Why Trump Should Sell Grain to Iran

(Bloomberg Opinion) -- For ordinary Iranians, a sudden shortage of tomato paste, is an omen that U.S. sanctions, combined with their government’s mismanagement of the economy, could make basic foods more expensive, and harder to find. Tomato paste is a crucial ingredient in many Iranian dishes, and inevitably, panic-buying has set in.

The fears are not misplaced: the sanctions reinstated by the Trump administration will make it harder for Iran to reliably and cheaply import agricultural commodities. And imports are crucial to Iran’s ability to feed its people.

Why Trump Should Sell Grain to Iran

The Food and Agriculture Organization estimates that Iran will need to import 12.4 million tonnes of these critical foodstuffs next year.

One obvious source for these commodities is the very country whose government is making it hard for Iran to get them. Over the past two decades, Iran has intermittently purchased cereals and other agricultural foodstuffs from the U.S. In 2012, at the height of tensions around its nuclear program, Iran purchased 120,000 tonnes of wheat from American suppliers in order to replenish stockpiles after successive poor harvests. Just this past August, as the Trump administration was finalizing the reimposition of sanctions, Iran was the number one destination for American soybeans, buying 414,000 tonnes.

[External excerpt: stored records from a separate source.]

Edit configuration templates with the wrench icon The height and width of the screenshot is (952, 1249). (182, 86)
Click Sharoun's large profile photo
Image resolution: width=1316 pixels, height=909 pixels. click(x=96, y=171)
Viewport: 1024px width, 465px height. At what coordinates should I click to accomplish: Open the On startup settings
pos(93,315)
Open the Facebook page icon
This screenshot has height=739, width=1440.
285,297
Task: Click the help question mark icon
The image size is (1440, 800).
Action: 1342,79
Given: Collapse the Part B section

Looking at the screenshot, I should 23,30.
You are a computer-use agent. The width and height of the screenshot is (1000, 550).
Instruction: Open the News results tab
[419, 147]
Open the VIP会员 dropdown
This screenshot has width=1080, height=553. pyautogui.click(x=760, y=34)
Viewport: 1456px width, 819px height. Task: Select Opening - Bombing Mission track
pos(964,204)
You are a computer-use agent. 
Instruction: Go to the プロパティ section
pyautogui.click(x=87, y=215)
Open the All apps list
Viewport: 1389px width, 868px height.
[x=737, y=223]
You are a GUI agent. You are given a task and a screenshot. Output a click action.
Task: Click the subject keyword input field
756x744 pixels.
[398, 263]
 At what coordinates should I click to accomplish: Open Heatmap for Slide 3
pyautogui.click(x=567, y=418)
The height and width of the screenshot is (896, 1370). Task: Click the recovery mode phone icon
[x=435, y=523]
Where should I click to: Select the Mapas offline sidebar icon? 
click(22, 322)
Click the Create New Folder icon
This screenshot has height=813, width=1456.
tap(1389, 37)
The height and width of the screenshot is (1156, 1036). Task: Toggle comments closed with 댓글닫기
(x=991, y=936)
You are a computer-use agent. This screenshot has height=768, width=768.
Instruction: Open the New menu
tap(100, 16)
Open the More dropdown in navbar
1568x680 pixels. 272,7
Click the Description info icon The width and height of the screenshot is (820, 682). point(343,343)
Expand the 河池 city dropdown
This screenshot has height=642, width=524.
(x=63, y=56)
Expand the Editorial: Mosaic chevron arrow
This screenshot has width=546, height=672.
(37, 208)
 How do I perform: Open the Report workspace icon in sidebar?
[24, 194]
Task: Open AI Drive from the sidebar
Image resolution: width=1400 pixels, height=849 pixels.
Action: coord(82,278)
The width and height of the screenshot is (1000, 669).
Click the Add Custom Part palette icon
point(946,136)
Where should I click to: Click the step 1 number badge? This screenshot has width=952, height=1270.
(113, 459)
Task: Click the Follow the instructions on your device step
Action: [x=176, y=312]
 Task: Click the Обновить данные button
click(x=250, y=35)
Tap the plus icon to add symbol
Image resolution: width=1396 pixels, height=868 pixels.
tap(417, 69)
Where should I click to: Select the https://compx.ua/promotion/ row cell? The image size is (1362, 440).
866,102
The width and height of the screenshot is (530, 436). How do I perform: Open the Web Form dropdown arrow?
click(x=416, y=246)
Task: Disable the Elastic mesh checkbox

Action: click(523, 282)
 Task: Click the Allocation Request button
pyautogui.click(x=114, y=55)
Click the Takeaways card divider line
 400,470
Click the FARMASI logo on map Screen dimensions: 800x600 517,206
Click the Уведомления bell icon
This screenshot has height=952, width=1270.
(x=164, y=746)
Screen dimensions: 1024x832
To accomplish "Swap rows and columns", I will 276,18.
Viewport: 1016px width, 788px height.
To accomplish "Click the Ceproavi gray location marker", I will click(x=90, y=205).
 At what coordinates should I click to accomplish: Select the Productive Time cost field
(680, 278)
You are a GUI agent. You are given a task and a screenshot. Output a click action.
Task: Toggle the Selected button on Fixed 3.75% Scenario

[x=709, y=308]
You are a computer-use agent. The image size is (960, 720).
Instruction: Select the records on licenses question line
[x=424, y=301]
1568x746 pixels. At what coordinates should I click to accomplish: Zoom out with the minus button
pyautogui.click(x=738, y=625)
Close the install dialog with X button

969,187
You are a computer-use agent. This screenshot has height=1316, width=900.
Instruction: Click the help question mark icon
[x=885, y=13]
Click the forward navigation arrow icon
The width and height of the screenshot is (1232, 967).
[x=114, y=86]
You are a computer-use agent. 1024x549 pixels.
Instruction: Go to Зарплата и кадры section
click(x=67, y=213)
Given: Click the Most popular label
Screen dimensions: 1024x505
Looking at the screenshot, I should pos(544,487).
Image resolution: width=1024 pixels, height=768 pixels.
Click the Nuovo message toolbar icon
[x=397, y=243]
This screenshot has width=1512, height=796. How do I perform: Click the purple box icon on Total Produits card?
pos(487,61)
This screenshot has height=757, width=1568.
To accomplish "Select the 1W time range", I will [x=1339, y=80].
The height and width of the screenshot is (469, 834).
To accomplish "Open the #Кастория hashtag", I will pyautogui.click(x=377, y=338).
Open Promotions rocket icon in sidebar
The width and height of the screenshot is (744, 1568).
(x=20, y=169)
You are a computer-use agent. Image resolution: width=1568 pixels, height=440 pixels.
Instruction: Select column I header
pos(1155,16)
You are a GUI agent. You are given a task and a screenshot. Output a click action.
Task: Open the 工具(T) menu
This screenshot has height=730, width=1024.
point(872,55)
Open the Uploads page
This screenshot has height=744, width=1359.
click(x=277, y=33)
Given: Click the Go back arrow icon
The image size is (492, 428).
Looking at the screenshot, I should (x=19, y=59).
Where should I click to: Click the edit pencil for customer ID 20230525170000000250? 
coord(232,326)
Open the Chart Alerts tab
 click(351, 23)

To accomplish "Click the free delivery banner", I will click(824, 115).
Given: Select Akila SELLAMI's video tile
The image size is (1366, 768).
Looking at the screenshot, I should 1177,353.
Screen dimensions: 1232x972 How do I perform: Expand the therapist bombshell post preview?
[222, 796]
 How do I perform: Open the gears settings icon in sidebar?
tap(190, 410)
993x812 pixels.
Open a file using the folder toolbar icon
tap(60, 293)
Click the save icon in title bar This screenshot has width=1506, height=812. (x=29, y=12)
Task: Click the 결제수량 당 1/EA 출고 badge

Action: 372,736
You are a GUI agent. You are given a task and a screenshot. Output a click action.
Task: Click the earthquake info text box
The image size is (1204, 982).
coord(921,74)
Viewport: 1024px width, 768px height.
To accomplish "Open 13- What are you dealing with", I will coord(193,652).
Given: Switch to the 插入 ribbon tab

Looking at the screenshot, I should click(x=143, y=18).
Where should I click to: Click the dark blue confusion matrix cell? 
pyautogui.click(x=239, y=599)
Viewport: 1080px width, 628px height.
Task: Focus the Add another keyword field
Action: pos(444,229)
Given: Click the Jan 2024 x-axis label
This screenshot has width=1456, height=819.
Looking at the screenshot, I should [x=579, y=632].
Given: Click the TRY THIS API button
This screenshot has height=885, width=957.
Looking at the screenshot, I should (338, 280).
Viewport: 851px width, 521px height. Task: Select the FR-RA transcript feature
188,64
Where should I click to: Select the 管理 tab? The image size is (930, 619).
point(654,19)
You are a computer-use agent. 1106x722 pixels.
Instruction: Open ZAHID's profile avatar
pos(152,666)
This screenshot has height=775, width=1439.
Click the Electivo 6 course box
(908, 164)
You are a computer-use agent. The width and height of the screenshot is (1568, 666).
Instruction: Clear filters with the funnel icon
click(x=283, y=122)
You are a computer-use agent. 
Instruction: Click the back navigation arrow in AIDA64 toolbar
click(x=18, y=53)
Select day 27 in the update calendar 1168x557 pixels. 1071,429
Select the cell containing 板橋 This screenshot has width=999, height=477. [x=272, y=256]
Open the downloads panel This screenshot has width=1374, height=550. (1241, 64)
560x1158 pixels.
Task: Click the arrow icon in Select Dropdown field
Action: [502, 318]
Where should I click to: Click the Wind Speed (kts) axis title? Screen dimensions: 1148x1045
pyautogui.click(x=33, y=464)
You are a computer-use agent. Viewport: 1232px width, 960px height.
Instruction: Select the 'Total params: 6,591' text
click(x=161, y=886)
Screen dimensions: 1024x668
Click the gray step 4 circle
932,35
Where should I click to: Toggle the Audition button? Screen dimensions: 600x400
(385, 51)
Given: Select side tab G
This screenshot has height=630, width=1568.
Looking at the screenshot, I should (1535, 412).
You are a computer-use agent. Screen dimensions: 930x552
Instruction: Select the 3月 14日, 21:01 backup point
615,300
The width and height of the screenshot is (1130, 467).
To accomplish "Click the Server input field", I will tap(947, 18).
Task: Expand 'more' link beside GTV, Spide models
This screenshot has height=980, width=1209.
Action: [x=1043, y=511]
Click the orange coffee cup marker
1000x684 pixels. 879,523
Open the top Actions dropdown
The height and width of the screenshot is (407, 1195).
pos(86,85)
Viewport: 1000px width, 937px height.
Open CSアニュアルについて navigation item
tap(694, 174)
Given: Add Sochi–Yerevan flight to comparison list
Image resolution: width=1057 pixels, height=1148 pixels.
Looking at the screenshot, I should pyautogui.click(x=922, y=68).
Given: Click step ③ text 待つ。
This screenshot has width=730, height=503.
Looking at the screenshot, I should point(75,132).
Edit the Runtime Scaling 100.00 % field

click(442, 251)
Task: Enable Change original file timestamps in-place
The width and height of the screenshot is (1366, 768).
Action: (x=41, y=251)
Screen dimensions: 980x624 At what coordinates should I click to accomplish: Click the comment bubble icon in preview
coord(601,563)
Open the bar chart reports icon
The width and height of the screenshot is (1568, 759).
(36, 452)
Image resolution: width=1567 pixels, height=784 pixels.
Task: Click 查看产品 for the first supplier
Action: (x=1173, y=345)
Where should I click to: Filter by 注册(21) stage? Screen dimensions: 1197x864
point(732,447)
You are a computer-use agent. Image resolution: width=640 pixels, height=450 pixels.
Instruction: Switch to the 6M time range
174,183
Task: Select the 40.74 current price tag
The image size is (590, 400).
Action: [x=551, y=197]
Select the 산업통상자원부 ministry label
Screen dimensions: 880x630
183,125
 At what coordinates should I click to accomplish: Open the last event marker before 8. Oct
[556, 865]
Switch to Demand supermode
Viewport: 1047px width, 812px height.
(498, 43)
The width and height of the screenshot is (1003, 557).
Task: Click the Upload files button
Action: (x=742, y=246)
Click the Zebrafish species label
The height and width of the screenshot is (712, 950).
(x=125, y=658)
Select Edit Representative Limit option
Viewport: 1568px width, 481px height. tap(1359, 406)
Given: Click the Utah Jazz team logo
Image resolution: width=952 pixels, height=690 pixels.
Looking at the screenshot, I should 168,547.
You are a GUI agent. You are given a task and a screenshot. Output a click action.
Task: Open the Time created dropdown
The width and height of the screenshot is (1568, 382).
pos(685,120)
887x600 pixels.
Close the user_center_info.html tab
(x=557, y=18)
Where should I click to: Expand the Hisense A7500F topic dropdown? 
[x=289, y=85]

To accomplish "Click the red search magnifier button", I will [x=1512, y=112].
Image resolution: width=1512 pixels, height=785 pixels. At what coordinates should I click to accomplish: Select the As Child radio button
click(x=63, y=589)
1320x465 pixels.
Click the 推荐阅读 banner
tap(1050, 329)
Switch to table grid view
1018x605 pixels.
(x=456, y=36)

Such exports appear inconsistent with the “maximum pressure” policy being pursued by the Trump administration, which is opposed to any commercial ties with the regime in Tehran. Indeed, the U.S. has so far rejected European requests for sanctions waivers that would help facilitate expanded humanitarian trade. President Trump recently declared that, while he stands “with the people of Iran,” economic havoc is conducive to bringing their government back to the negotiating table:

They have rampant inflation. Their money is worthless. Everything is going wrong. They have riots in the street. You can’t buy bread, you can’t do anything. It is a disaster. At some point I think they’re going to want to come back and they’re going to say, hey, can we do something, and, very simple, I just don’t want them to have nuclear weapons, that’s all. Is that too much to ask?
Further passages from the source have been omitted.